▶ _SHORT PROBLEM_: Please count the lines in the listing below that contain the string "Website", matching case exactly, and reply with only that number.

▶ _INFORMATION PROVIDED_:
- - - - - - -

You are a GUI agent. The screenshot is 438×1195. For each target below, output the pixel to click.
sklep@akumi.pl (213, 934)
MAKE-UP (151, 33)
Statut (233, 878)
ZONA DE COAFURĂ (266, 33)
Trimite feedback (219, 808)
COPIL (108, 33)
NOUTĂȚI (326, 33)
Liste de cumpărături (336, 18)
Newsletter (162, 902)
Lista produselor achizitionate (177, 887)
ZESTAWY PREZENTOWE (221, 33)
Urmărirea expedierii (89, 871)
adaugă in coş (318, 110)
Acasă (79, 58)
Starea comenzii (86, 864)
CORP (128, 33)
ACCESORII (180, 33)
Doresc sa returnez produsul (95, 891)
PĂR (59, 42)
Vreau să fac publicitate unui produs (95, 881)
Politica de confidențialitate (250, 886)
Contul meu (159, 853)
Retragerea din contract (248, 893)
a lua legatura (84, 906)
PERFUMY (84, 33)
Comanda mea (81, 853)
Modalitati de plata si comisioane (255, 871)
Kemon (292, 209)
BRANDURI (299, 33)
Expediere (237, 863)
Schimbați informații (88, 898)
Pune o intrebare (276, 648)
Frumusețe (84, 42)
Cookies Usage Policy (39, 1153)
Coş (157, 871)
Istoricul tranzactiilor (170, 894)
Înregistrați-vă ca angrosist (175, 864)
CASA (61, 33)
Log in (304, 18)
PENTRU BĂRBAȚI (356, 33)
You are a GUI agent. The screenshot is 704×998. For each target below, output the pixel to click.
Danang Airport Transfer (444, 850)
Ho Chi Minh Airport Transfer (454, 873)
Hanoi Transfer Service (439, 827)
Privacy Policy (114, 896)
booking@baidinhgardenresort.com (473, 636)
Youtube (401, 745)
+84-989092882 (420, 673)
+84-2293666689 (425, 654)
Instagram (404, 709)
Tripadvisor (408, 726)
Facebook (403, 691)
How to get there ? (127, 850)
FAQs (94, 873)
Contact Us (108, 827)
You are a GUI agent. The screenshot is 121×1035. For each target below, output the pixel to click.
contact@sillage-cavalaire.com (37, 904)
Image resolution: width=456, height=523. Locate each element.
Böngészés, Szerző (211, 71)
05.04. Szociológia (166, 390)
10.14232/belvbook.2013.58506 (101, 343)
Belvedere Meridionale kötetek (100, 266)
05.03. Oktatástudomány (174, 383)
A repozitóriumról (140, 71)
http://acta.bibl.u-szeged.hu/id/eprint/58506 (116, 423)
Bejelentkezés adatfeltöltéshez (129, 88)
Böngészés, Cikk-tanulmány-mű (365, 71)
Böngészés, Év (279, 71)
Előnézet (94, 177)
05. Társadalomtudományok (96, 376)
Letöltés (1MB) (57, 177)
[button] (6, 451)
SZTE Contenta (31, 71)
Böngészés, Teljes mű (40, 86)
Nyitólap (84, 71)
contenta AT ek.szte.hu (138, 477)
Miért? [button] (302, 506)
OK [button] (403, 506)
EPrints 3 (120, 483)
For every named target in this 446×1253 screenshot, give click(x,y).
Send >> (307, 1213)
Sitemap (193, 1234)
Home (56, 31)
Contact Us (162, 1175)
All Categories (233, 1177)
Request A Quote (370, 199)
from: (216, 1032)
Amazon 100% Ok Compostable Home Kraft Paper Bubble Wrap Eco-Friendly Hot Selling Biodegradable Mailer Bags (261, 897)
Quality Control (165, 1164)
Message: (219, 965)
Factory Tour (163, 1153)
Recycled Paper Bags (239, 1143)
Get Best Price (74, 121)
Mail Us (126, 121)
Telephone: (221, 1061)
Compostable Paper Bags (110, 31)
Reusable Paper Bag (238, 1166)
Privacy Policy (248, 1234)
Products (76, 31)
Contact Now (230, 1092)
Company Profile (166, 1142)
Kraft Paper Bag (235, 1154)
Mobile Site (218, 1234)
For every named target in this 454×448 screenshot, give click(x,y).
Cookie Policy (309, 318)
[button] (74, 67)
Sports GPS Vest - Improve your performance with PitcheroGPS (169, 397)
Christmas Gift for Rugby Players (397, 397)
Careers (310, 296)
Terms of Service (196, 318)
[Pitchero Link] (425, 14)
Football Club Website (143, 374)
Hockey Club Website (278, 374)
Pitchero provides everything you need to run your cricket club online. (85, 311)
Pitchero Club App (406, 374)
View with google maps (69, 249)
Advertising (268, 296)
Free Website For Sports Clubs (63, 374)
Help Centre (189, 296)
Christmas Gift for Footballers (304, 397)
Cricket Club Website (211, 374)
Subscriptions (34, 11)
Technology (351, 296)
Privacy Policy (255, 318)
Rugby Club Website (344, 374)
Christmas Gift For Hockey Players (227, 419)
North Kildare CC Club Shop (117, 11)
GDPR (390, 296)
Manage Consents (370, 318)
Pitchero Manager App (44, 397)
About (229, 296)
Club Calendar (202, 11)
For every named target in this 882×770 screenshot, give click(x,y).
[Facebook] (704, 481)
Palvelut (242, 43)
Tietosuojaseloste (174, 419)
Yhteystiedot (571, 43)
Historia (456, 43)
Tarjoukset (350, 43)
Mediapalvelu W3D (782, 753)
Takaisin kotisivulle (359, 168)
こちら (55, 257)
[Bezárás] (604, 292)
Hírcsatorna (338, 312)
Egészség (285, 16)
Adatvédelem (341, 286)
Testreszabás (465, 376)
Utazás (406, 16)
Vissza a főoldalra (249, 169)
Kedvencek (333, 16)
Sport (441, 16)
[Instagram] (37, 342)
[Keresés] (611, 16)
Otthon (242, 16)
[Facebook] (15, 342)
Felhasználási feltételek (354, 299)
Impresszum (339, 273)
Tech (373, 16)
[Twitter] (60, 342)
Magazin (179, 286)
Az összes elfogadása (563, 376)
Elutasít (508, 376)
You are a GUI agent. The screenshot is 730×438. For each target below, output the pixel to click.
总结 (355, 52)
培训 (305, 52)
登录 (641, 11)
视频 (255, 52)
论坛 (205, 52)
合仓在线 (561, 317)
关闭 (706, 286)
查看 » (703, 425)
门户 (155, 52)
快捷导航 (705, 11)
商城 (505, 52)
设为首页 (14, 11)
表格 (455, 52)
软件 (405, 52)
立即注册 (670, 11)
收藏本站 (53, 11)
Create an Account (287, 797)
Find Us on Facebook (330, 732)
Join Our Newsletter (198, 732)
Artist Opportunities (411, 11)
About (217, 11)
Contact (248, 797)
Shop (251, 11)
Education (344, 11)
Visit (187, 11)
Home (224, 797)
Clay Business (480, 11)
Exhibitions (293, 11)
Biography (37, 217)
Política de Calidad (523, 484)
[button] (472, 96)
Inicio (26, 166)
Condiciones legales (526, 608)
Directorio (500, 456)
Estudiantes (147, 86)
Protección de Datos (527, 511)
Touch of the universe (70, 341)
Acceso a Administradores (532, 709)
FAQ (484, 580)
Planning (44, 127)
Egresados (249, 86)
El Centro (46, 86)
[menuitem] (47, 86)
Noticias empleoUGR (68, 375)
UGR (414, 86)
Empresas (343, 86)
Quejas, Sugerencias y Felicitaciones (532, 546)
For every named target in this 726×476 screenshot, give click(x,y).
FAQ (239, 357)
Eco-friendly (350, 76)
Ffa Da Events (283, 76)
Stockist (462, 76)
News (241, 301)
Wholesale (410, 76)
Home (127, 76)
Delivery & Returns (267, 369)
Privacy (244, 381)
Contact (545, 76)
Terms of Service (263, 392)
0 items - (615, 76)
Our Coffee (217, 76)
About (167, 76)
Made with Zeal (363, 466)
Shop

- - - - - - -

▶ _SOLVED PROBLEM_: 5